## Web Scraper Project
In this project we're going to be web scraping a web page in order to track the price of a product we're interested in and notify ourselves via e-mail when the price drops below desired amount.

In [1]:
from bs4 import BeautifulSoup
import requests
import time
import datetime
import pandas as pd

import smtplib

In [2]:
# https://httpbin.org/get

url = 'https://www.tehnomanija.rs/kucni-aparati/filteri-za-bokale-za-vodu/barrier-filter-za-bokale-bwt-mg-000000000001105163'
headers = {"User-Agent": "Mozilla/5.0 (Windows NT 10.0; Win64; x64) AppleWebKit/537.36 (KHTML, like Gecko) Chrome/116.0.0.0 Safari/537.36", "Accept-Encoding": "gzip, deflate, br",  "Accept": "text/html,application/xhtml+xml,application/xml;q=0.9,image/avif,image/webp,image/apng,*/*;q=0.8", "DNT":"1","Connection":"close", "Upgrade-Insecure-Requests":"1"}

page = requests.get(url, headers=headers)

soup1 = BeautifulSoup(page.content,'html.parser')
soup2 = BeautifulSoup(soup1.prettify(), 'html.parser')

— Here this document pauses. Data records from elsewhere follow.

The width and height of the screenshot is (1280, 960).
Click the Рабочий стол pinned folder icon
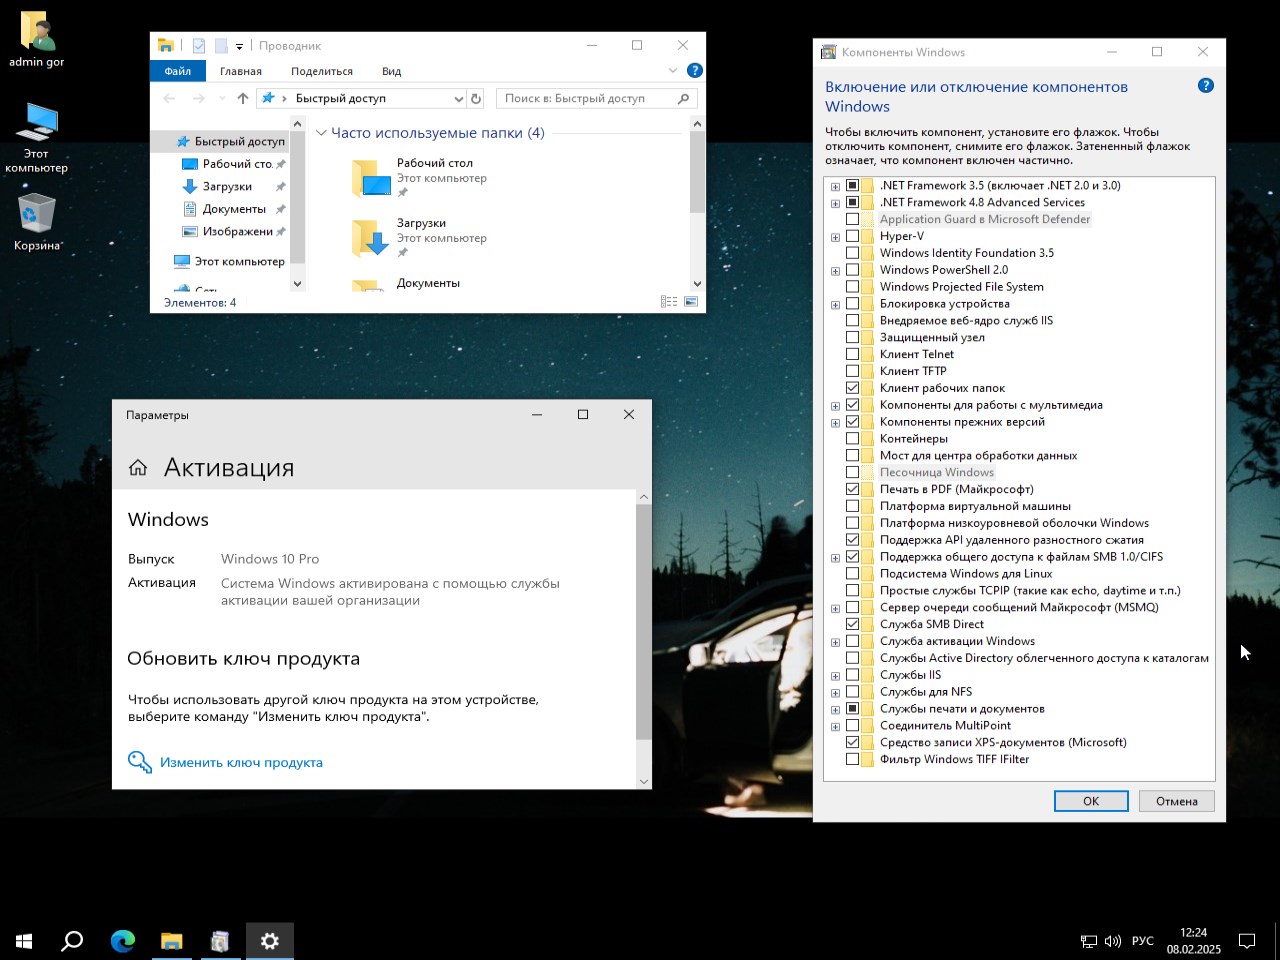370,176
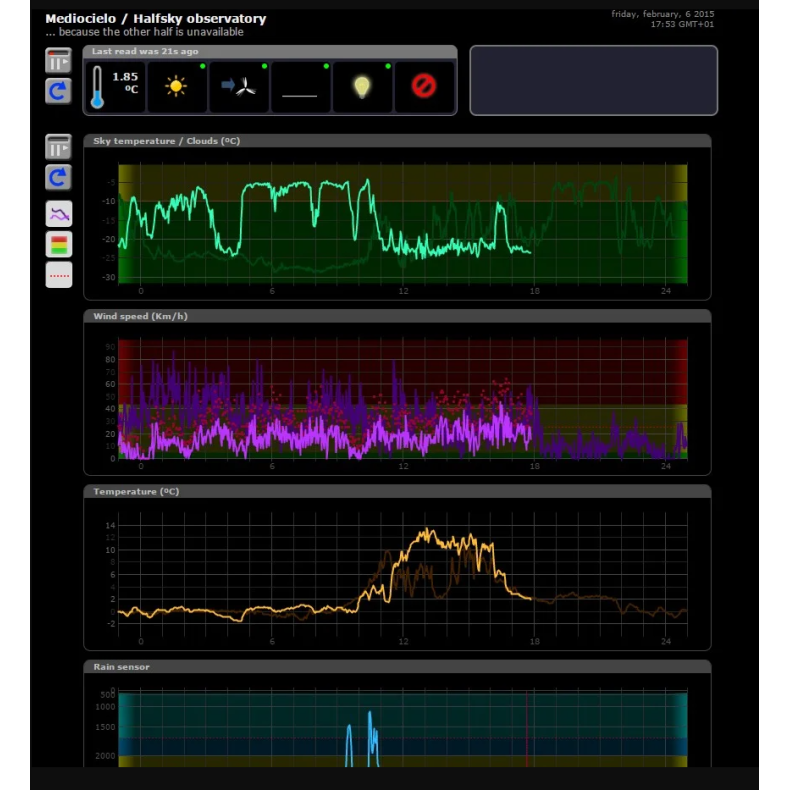Refresh graphs using the lower blue arrow

(x=58, y=178)
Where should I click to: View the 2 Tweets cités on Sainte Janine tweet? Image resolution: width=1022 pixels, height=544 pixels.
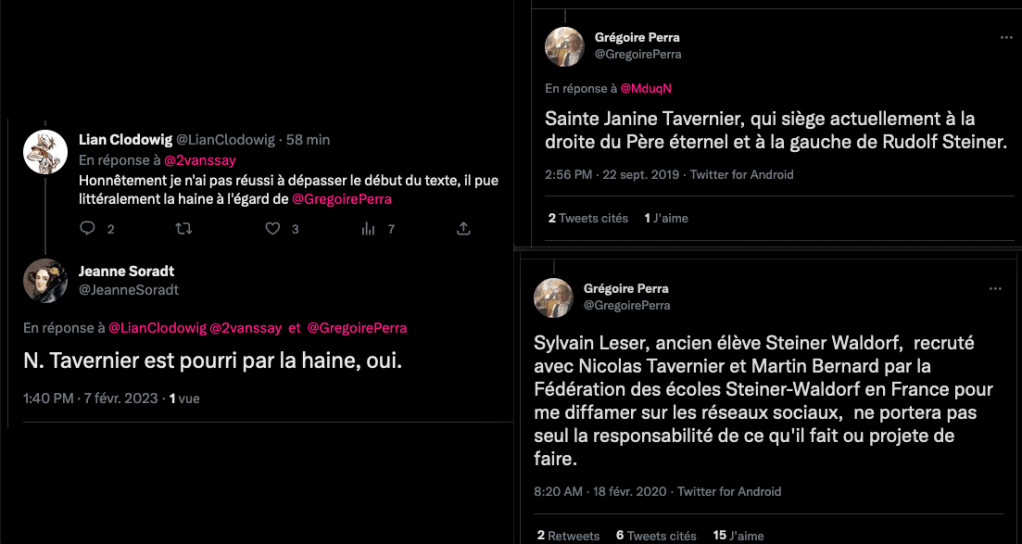click(588, 218)
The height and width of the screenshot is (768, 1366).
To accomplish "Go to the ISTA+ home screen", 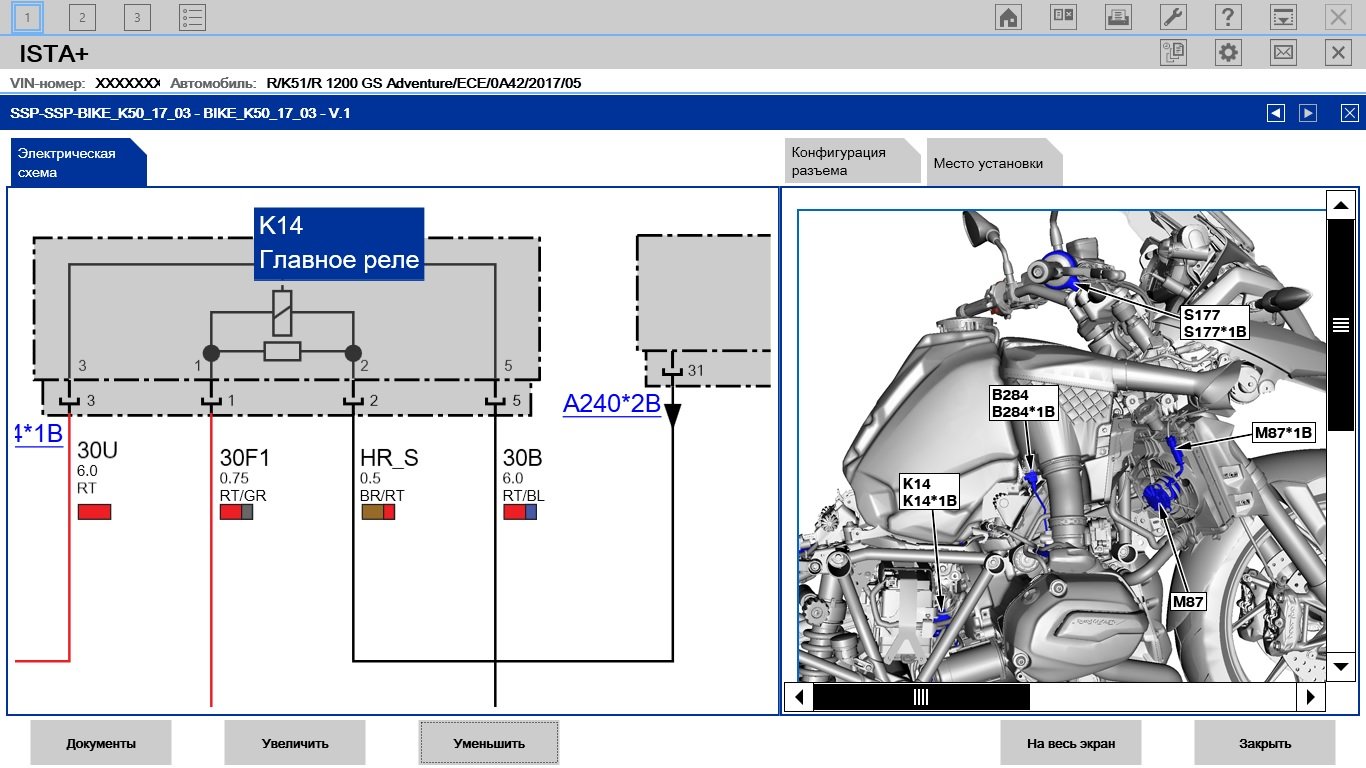I will tap(1008, 17).
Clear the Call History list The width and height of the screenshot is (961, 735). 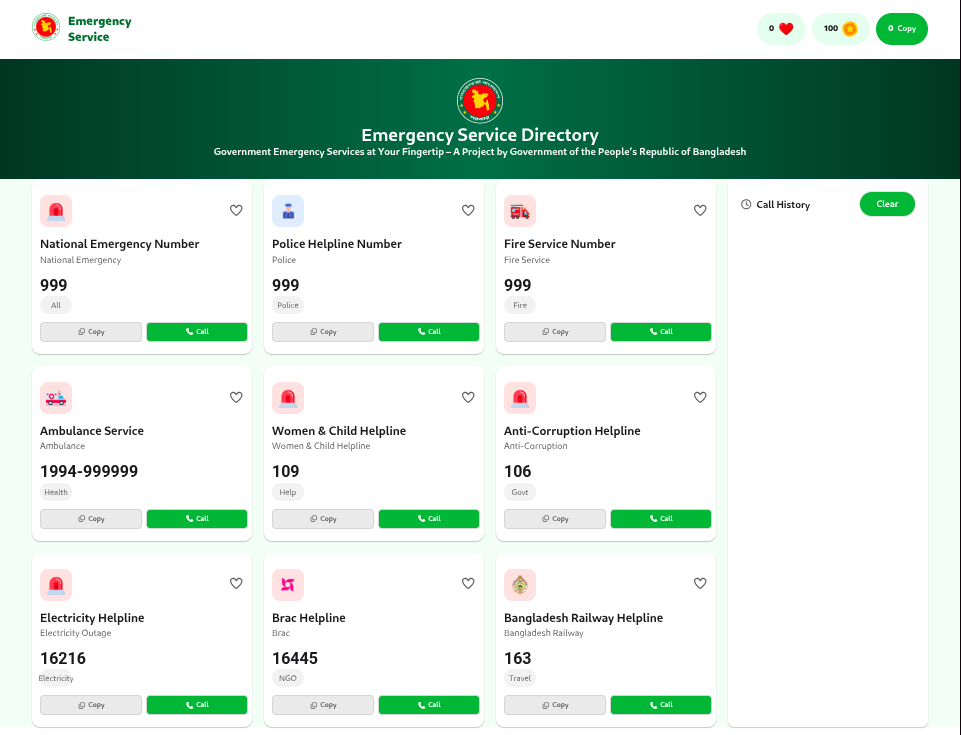[887, 204]
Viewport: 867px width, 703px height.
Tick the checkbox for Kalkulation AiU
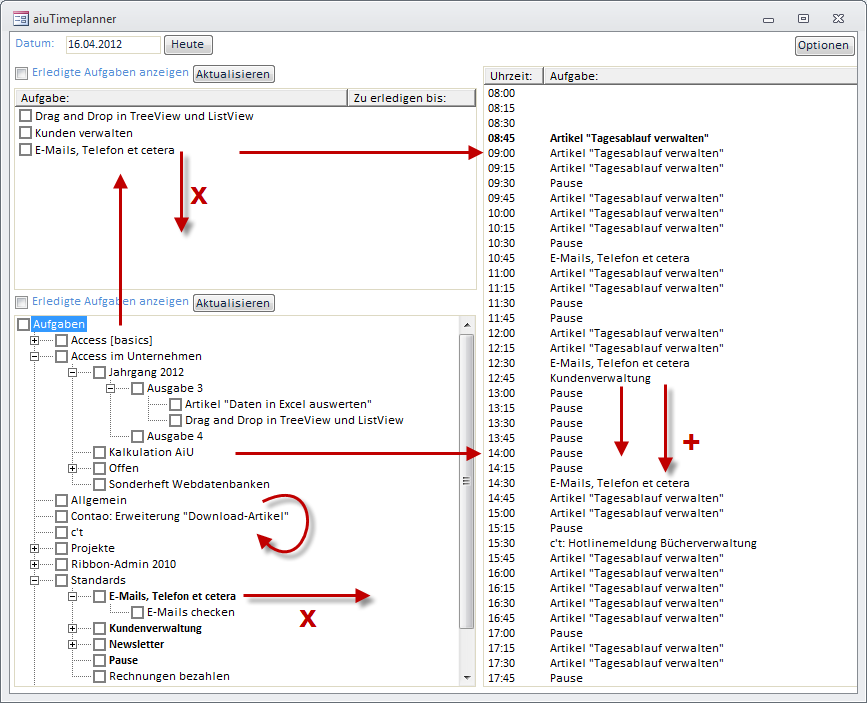click(x=100, y=452)

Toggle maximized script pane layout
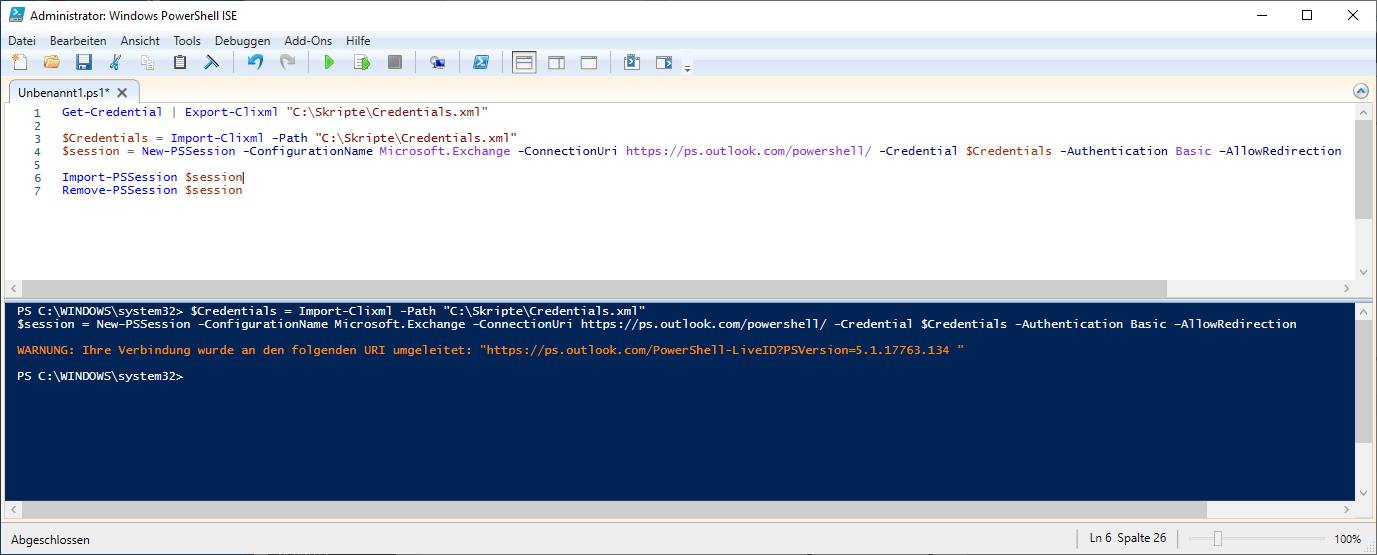(x=589, y=62)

title = soup2.find('h1').get_text()
price = soup2.find(class_='product-price-newprice').get_text()

print(title)
print(price)



           BARRIER Filter za bokale BWT Mg
          

             899  RSD
            


In [3]:
# Trimming the data
# Removing RSD from the price to make the data more usable

title = title.strip()
price = price.strip()[:3]

print(title)
print(price)

BARRIER Filter za bokale BWT Mg
899


In [4]:
# Creating a timestamp to track when the data was collected

today = datetime.date.today()
print(today)

2023-08-19


In [5]:
# Creating a csv file to store our header and our data 

import csv

header = ['Title', 'Price', 'Date']
data = [title, price, today]

with open('TehnomanijaFilterDataset.csv', 'w', newline='', encoding='UTF8') as f:
    writer = csv.writer(f)
    writer.writerow(header)
    writer.writerow(data)

In [7]:
df = pd.read_csv(r'C:\Users\Sara\Desktop\Work\Portfolio Projects\Python Web Scraper\TehnomanijaFilterDataset.csv')
df

Unnamed: 0,Title,Price,Date
0,BARRIER Filter za bokale BWT Mg,899,2023-08-19


In [7]:
# Appending the data into our dataset

# with open('TehnomanijaFilterDataset.csv', 'a+', newline='', encoding='UTF8') as f:
#     writer = csv.writer(f)
#     writer.writerow(data)

In [8]:
def check_price():
    url = 'https://www.tehnomanija.rs/kucni-aparati/filteri-za-bokale-za-vodu/barrier-filter-za-bokale-bwt-mg-000000000001105163'
    headers = {"User-Agent": "Mozilla/5.0 (Windows NT 10.0; Win64; x64) AppleWebKit/537.36 (KHTML, like Gecko) Chrome/116.0.0.0 Safari/537.36", "Accept-Encoding": "gzip, deflate, br",  "Accept": "text/html,application/xhtml+xml,application/xml;q=0.9,image/avif,image/webp,image/apng,*/*;q=0.8", "DNT":"1","Connection":"close", "Upgrade-Insecure-Requests":"1"}

    page = requests.get(url, headers=headers)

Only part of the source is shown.